Photography continues to have a special relationship with its birthplace and country of origin: Chalon-Sur-Saone, Louis Daguerre, Robert Doisneau, Henri Cartier-Bresson are all names that will forever link the 8th art to France, and it is no coincidence that so many great masters like Man Ray, Edward Steichen, Brassaï and André Kertész chose France as a primary artistic destination and, in many cases, became French residents.
Today, France continues to impose itself as oneof the great capitals of photography with a large number of dedicated exhibition sites including the Jeu de Paume of course, but also the Maison Européenne de la Photographie and the BAL (a new space/project run by Raymond Depardon). It also hosts the Rencontres d’Arles every summer and Photo Paris every autumn.

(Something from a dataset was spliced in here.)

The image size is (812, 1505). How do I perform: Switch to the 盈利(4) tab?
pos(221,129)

For its 18th edition (November 13 to 16 at the Grand Palais in Paris, France), Paris Photo brings together photographs by 1,230 artists in a selection that is both broad and varied ranging from large saturated colour prints to small black and white photos, and from very old signatures to brand new ones.

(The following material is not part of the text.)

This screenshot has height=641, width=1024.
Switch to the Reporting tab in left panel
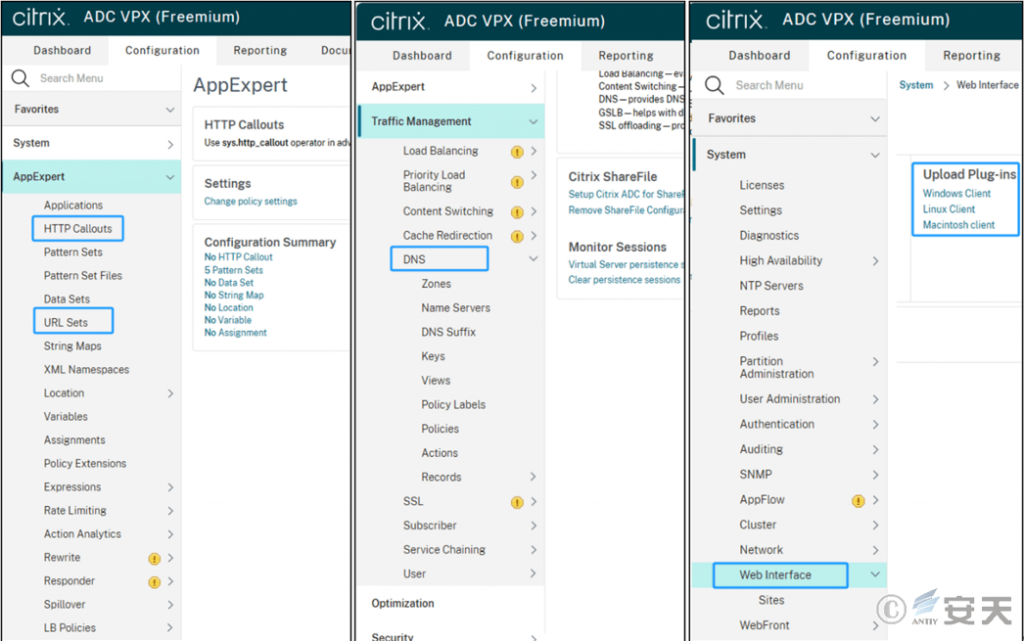click(260, 50)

Artprice.com, the world leader in art market information, is offering a guided tour of the exhibition focusing on a list of photographers that reveals much about the trends in the photography segment of the art market and collectors’ expectations. It also provides an insight into the functioning of a segment that is still struggling to compete on an equal footing with painting and sculpture.
In effect, photographs still represent less than 2% of total turnover on the art market (based on public auction results) and only 3.5% of its transactions. Sales of art photography have not managed to trigger a steeply ascending price evolution and the best results are still far below the peaks generated by paintings and sculptures. One of the primary explanations for this gap is the intrinsic characteristic of the medium… its reproducibility. The existence of several identical copies or editions of one and the same work necessarily weakens competition and dampens speculative momentum.

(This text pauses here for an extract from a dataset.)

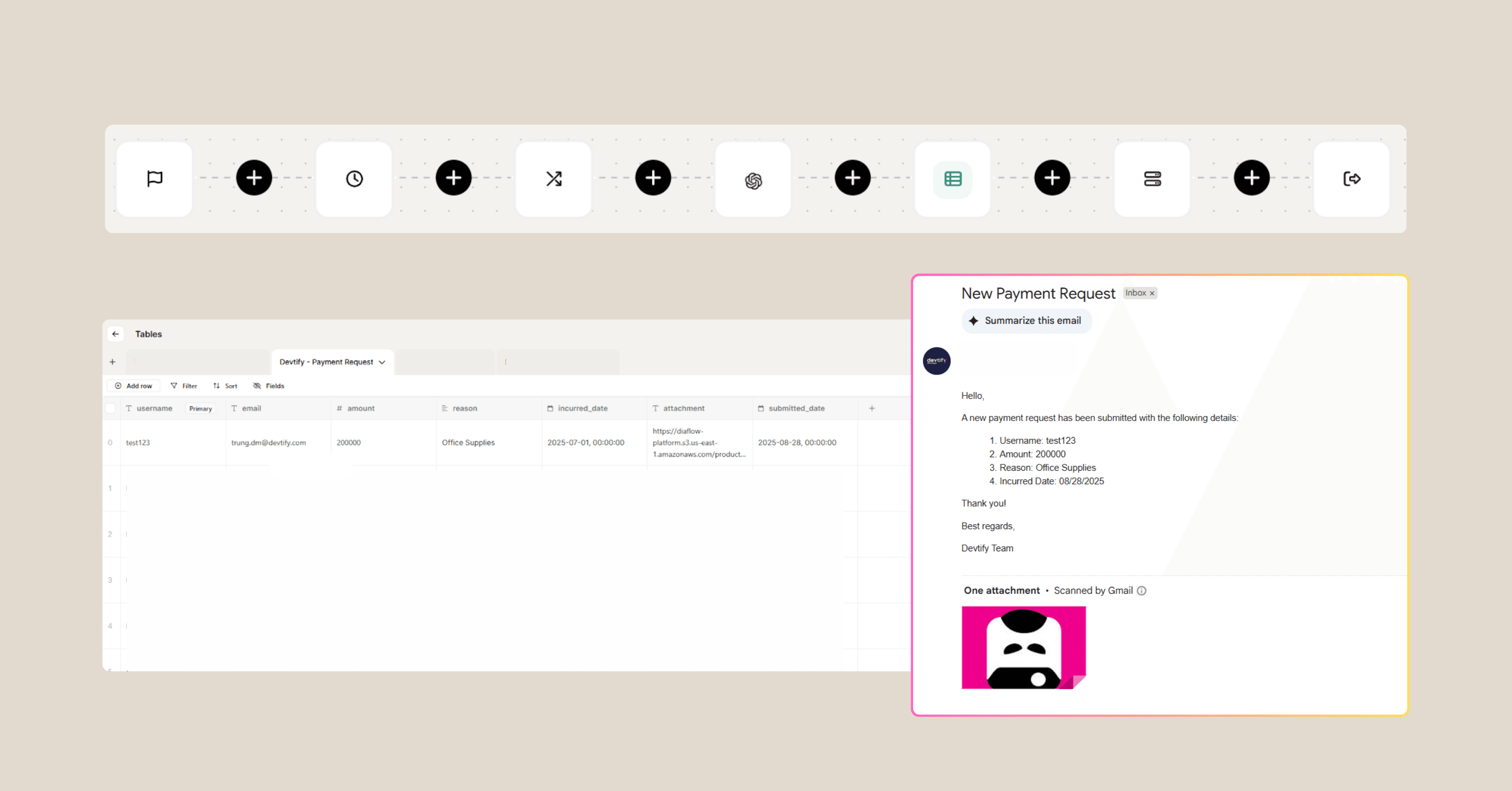
Task: Add a new column with plus header
Action: tap(872, 409)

Hence only 38 photographs have ever crossed the symbolic 1 million euros threshold at auction. Mots of the 11 artists who have achieved this will be represented at Paris Photo, including Andreas Gursky, Richard Prince and Cindy Sherman, the undisputed market leaders, and Gilbert & George, Edward Steichen, Stieglitz and Albert Hiroshi Sugimoto. However, Jeff Wall, Mike Kelley, Edward Curtis and Jeff Koons will not be present.
Koons to whom the Centre Pompidou is devoting a retrospective starting November 26 is not strictly speaking a photographer; but his works usually fetch very high prices and the only copy of his light box entitled The New Jeff Koons (1980) fetched more than 6 million euros on 14 May 2013 at Sotheby’s New York, the all-time record for a photograph at auction.
It is also a little surprising that the Canadian Jeff Wall master of light boxes will not be present this year. His works are becoming increasingly rare on the secondary market. In 2014, only four of his photographs were offered at auction, two of which failed to sell…
Generally speaking, todays’ collectors are showing a clear preference for the very large formats. In short, the bigger the print, the more it seems to be appreciated. Even back in 1999 Andreas Gursky decided to enlarge his photograph of the Rhine, and the result, Rhein II (207 x 385.5 cm) is now estimated at twice the value of the previous version.
However, with the works of 1,230 artists exhibited, Paris Photo is not limited to these monumental works, and it focuses on a number of different trends and influences. The mythical works of Walker Evans, Laszlo Moholy-Nagy, and Jacques Henri Lartigue will rub shoulders in the Grand Palais with the multifarious works of their worthy successors including ‘porno-chic’ photos by Helmut Newton, Pierre & Gilles and David Lachapelle. Visitors will also find some splendid provocative works by the Italian Maurizio Cattelan, the American Terry Richardson and the Japanese Nobuyoshi Araki as well as more politically-motivated works by the likes of Ai Weiwei and Alfredo Jaar.
In short, Paris Photo brings together pretty much every facet of the photographic medium and we are pleased to see a healthy attendance from female artists including Sally Mann, Sibylle Bergmann and Annie Leibovitz. The medium’s rising stars are also present, including the French artist JR (1983) who has had an exceptional year with 18 lots already sold at auctions, generating more than EUR190,000.
Paris Photo is an opportunity to acquire works by artists that we have seen throughout the year: Vik Muniz in Arles, Raymond Depardon at the Grand Palais, Marcel Duchamp at the Pompidou Centre, Oscar Munoz, Garry Winogrand and Matthieu Pernot at the Jeu de Paume. In fact, Paris Photo is a sort of photographic apotheosis of the year 2014.